▶ _Aim of the exercise_: Give the count of lines in the data that include the string "badge", with no added remarks.

:: Information shown

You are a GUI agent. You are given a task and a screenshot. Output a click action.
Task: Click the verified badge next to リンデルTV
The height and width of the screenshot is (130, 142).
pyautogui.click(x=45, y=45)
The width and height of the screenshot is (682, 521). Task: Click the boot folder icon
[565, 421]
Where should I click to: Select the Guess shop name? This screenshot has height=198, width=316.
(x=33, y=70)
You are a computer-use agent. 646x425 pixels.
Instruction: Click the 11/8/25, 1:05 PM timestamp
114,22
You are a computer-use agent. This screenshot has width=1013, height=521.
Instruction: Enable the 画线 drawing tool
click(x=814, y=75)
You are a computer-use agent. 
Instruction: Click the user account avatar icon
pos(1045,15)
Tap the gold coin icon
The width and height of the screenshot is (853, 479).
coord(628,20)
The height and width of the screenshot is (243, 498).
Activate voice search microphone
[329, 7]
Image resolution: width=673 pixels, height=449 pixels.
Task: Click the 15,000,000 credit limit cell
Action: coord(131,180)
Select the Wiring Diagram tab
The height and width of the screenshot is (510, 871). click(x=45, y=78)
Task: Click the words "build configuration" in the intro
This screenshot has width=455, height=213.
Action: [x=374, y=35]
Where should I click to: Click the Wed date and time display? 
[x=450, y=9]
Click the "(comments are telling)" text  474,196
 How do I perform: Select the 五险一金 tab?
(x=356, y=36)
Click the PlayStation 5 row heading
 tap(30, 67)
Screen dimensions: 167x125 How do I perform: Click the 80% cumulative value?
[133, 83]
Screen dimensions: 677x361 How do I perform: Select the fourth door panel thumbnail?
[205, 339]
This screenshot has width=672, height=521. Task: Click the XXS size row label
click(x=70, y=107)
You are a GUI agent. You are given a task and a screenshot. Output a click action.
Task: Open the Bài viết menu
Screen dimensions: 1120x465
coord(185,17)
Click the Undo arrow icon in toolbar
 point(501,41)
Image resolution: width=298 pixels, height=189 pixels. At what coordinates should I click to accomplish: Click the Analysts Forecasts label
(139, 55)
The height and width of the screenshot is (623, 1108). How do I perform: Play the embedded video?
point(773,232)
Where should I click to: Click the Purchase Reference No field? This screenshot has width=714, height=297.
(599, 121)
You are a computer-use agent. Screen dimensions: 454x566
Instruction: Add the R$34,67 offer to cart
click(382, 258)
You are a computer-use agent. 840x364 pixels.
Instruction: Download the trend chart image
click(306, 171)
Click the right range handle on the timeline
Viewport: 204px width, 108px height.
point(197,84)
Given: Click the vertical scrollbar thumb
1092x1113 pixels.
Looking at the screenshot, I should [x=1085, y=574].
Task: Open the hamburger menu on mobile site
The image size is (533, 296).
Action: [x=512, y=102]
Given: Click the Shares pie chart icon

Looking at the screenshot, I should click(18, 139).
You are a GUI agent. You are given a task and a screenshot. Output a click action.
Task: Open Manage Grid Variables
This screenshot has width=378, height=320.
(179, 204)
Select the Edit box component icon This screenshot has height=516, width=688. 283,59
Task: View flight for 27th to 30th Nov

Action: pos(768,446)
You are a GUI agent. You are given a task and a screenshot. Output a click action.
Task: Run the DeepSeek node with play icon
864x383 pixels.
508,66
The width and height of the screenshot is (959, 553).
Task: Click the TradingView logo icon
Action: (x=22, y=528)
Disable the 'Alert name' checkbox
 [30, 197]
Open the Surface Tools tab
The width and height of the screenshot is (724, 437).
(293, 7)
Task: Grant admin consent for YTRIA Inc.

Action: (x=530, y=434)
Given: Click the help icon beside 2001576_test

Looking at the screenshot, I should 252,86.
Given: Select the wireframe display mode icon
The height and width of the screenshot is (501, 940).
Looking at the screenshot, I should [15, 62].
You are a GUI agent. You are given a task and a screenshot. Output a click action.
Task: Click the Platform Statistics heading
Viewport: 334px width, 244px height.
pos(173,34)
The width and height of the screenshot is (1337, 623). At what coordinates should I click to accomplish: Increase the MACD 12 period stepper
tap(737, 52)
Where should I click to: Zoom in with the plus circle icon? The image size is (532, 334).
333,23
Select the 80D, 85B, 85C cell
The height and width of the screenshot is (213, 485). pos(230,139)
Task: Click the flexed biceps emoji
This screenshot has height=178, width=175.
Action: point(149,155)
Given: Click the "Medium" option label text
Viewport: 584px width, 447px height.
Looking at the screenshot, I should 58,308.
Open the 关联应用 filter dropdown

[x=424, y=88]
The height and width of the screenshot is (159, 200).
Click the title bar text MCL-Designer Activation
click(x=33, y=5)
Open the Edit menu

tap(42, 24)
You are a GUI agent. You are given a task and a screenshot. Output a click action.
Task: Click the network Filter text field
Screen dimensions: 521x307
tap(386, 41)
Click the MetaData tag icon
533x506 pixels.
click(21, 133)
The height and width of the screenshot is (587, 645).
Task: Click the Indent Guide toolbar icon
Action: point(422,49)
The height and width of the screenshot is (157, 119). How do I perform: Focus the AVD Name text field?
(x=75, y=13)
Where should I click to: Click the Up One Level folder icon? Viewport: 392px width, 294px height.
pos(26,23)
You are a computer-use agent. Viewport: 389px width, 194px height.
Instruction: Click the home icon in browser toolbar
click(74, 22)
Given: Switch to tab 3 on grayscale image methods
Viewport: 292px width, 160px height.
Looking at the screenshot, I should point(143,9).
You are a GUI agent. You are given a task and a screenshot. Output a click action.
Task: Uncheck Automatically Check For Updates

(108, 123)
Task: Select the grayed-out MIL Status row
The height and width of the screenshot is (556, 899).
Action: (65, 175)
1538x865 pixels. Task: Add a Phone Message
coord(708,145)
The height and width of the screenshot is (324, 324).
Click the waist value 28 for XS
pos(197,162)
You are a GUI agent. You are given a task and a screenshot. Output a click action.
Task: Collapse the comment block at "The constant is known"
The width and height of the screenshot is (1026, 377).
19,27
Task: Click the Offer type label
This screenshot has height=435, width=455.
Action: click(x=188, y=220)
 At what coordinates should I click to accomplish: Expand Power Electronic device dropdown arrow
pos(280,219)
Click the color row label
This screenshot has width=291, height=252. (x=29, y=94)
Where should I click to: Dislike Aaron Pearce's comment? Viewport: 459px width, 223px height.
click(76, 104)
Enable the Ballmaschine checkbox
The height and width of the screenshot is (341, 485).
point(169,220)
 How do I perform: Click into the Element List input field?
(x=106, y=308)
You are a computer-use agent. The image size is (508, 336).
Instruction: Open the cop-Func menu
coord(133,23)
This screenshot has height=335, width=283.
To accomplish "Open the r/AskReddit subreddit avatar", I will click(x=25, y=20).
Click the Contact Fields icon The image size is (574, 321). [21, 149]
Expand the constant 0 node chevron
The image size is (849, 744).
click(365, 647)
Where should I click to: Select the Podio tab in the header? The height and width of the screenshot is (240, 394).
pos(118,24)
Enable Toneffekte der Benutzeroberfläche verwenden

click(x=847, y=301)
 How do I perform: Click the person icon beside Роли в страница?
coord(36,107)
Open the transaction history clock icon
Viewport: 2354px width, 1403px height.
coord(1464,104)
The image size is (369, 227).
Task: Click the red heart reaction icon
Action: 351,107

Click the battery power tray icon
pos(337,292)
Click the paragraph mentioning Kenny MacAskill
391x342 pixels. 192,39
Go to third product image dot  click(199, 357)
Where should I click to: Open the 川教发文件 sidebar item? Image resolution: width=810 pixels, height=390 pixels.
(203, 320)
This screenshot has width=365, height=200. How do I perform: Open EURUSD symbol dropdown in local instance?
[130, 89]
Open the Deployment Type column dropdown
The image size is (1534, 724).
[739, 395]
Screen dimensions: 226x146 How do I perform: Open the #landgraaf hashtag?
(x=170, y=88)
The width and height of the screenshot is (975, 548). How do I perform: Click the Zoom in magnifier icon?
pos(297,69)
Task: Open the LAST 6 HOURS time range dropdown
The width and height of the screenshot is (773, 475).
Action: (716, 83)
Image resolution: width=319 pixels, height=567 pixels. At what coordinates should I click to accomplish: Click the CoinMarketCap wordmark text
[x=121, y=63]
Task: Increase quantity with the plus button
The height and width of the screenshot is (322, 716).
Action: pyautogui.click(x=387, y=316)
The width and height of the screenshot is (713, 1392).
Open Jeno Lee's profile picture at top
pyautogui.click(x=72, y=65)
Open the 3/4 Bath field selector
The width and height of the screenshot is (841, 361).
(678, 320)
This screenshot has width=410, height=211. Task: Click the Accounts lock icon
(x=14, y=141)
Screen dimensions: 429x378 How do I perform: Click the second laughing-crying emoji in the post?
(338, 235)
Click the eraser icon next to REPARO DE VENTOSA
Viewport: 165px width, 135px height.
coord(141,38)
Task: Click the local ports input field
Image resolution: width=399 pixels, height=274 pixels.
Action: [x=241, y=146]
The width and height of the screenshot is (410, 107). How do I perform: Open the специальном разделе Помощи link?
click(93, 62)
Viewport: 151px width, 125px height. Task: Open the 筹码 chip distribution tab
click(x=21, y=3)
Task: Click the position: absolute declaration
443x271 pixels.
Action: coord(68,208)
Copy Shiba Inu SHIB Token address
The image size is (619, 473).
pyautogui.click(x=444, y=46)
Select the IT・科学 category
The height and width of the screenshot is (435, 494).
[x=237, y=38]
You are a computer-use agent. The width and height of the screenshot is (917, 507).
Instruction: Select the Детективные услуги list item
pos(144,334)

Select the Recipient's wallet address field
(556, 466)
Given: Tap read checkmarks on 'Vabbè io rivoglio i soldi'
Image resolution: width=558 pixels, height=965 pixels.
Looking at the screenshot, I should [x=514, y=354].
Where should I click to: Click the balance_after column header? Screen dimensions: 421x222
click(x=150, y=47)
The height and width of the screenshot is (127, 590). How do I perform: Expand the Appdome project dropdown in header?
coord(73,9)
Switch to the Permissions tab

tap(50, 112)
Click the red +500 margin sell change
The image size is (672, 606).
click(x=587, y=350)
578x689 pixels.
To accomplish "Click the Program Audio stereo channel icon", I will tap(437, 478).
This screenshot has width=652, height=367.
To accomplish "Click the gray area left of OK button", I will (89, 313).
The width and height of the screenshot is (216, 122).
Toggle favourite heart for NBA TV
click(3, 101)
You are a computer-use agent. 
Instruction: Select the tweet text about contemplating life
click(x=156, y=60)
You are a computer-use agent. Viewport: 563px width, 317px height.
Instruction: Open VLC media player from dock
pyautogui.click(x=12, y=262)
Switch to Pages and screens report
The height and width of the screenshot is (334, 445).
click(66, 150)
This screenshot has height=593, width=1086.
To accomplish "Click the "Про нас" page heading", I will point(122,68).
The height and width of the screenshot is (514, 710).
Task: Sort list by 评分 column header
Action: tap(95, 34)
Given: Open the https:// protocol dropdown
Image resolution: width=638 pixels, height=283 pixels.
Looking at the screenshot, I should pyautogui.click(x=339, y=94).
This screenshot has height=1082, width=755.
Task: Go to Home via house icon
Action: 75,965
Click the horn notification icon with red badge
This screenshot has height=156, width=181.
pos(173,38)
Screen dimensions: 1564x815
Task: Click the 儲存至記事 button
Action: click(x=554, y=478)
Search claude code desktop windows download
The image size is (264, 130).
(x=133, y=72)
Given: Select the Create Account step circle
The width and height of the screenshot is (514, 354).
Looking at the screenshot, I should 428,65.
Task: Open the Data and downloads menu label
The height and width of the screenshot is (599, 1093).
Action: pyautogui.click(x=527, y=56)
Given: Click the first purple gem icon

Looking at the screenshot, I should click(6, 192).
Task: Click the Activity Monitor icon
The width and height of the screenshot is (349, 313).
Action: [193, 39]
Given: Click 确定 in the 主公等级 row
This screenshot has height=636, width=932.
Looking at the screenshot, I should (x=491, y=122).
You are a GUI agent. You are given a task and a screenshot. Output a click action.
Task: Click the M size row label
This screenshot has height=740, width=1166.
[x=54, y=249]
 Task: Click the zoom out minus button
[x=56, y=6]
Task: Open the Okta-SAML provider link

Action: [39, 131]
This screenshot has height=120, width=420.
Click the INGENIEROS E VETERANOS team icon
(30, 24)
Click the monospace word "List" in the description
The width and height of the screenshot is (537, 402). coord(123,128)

::::

▶ _Exercise solution_: 2